Dataset entries
********************
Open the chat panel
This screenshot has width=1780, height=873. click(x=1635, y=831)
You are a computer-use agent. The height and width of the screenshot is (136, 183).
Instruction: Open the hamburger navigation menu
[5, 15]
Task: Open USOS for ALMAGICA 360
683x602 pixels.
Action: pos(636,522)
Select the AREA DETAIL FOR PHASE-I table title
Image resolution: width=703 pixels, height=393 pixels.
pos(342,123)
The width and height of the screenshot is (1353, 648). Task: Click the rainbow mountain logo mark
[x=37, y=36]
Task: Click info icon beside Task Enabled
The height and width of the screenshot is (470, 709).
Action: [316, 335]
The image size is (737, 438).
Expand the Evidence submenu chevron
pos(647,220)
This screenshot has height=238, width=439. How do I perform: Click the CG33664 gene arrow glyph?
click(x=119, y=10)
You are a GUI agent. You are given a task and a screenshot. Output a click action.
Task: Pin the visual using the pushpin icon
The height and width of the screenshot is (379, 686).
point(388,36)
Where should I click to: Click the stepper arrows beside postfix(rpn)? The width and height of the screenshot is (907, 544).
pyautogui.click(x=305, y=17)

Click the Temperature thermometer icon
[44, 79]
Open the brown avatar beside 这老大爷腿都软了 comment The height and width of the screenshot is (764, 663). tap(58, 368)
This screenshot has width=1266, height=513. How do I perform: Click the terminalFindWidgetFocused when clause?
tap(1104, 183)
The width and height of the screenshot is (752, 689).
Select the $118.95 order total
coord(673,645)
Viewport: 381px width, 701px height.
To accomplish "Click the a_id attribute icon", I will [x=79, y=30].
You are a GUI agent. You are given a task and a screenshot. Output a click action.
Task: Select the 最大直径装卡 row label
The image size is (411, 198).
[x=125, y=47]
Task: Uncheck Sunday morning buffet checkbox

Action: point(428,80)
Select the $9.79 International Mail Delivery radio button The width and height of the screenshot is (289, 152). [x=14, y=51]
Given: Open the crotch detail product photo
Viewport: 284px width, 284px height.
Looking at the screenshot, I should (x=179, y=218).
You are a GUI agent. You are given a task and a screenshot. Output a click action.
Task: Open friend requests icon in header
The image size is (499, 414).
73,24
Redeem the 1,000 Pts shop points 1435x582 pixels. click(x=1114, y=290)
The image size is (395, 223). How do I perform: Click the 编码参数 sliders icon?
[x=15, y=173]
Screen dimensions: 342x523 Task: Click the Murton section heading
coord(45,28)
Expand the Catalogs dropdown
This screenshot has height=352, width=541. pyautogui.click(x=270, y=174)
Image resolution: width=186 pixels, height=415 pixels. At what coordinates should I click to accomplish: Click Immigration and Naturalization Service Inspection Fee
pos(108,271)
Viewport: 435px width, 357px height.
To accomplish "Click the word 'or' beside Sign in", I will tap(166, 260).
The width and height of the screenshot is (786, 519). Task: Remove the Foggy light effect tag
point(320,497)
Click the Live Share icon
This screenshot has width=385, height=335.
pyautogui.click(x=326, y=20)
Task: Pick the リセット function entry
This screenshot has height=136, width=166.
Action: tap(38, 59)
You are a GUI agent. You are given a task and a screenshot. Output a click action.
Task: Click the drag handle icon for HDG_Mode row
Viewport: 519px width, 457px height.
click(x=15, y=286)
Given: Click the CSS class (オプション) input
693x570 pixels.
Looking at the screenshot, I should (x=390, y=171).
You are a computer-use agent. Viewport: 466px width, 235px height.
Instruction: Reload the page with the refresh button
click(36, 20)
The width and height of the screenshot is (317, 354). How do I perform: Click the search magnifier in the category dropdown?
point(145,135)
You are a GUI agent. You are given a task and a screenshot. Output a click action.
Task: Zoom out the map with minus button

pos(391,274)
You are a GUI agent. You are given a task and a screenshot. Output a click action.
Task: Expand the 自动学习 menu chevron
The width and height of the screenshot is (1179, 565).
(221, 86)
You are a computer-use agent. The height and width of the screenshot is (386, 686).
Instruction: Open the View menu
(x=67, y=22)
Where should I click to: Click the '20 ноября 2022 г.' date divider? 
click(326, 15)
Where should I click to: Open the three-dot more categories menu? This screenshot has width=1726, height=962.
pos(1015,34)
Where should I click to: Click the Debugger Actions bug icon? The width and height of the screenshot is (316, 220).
********************
**Exercise instructions**
Your task is to give the records above again, exactly.

**Task solution**
Open the chat panel
This screenshot has width=1780, height=873. click(x=1635, y=831)
You are a computer-use agent. The height and width of the screenshot is (136, 183).
Instruction: Open the hamburger navigation menu
[5, 15]
Task: Open USOS for ALMAGICA 360
683x602 pixels.
Action: pos(636,522)
Select the AREA DETAIL FOR PHASE-I table title
Image resolution: width=703 pixels, height=393 pixels.
pos(342,123)
The width and height of the screenshot is (1353, 648). Task: Click the rainbow mountain logo mark
[x=37, y=36]
Task: Click info icon beside Task Enabled
The height and width of the screenshot is (470, 709).
Action: [316, 335]
The image size is (737, 438).
Expand the Evidence submenu chevron
pos(647,220)
This screenshot has height=238, width=439. How do I perform: Click the CG33664 gene arrow glyph?
click(x=119, y=10)
You are a GUI agent. You are given a task and a screenshot. Output a click action.
Task: Pin the visual using the pushpin icon
The height and width of the screenshot is (379, 686).
point(388,36)
Where should I click to: Click the stepper arrows beside postfix(rpn)? The width and height of the screenshot is (907, 544).
pyautogui.click(x=305, y=17)

Click the Temperature thermometer icon
[44, 79]
Open the brown avatar beside 这老大爷腿都软了 comment The height and width of the screenshot is (764, 663). tap(58, 368)
This screenshot has width=1266, height=513. How do I perform: Click the terminalFindWidgetFocused when clause?
tap(1104, 183)
The width and height of the screenshot is (752, 689).
Select the $118.95 order total
coord(673,645)
Viewport: 381px width, 701px height.
To accomplish "Click the a_id attribute icon", I will [x=79, y=30].
You are a GUI agent. You are given a task and a screenshot. Output a click action.
Task: Select the 最大直径装卡 row label
The image size is (411, 198).
[x=125, y=47]
Task: Uncheck Sunday morning buffet checkbox

Action: point(428,80)
Select the $9.79 International Mail Delivery radio button The width and height of the screenshot is (289, 152). [x=14, y=51]
Given: Open the crotch detail product photo
Viewport: 284px width, 284px height.
Looking at the screenshot, I should (x=179, y=218).
You are a GUI agent. You are given a task and a screenshot. Output a click action.
Task: Open friend requests icon in header
The image size is (499, 414).
73,24
Redeem the 1,000 Pts shop points 1435x582 pixels. click(x=1114, y=290)
The image size is (395, 223). How do I perform: Click the 编码参数 sliders icon?
[x=15, y=173]
Screen dimensions: 342x523 Task: Click the Murton section heading
coord(45,28)
Expand the Catalogs dropdown
This screenshot has height=352, width=541. pyautogui.click(x=270, y=174)
Image resolution: width=186 pixels, height=415 pixels. At what coordinates should I click to accomplish: Click Immigration and Naturalization Service Inspection Fee
pos(108,271)
Viewport: 435px width, 357px height.
To accomplish "Click the word 'or' beside Sign in", I will tap(166, 260).
The width and height of the screenshot is (786, 519). Task: Remove the Foggy light effect tag
point(320,497)
Click the Live Share icon
This screenshot has width=385, height=335.
pyautogui.click(x=326, y=20)
Task: Pick the リセット function entry
This screenshot has height=136, width=166.
Action: tap(38, 59)
You are a GUI agent. You are given a task and a screenshot. Output a click action.
Task: Click the drag handle icon for HDG_Mode row
Viewport: 519px width, 457px height.
click(x=15, y=286)
Given: Click the CSS class (オプション) input
693x570 pixels.
Looking at the screenshot, I should (x=390, y=171).
You are a computer-use agent. Viewport: 466px width, 235px height.
Instruction: Reload the page with the refresh button
click(36, 20)
The width and height of the screenshot is (317, 354). How do I perform: Click the search magnifier in the category dropdown?
point(145,135)
You are a GUI agent. You are given a task and a screenshot. Output a click action.
Task: Zoom out the map with minus button

pos(391,274)
You are a GUI agent. You are given a task and a screenshot. Output a click action.
Task: Expand the 自动学习 menu chevron
The width and height of the screenshot is (1179, 565).
(221, 86)
You are a computer-use agent. The height and width of the screenshot is (386, 686).
Instruction: Open the View menu
(x=67, y=22)
Where should I click to: Click the '20 ноября 2022 г.' date divider? 
click(326, 15)
Where should I click to: Open the three-dot more categories menu? This screenshot has width=1726, height=962.
pos(1015,34)
Where should I click to: Click the Debugger Actions bug icon? The width and height of the screenshot is (316, 220).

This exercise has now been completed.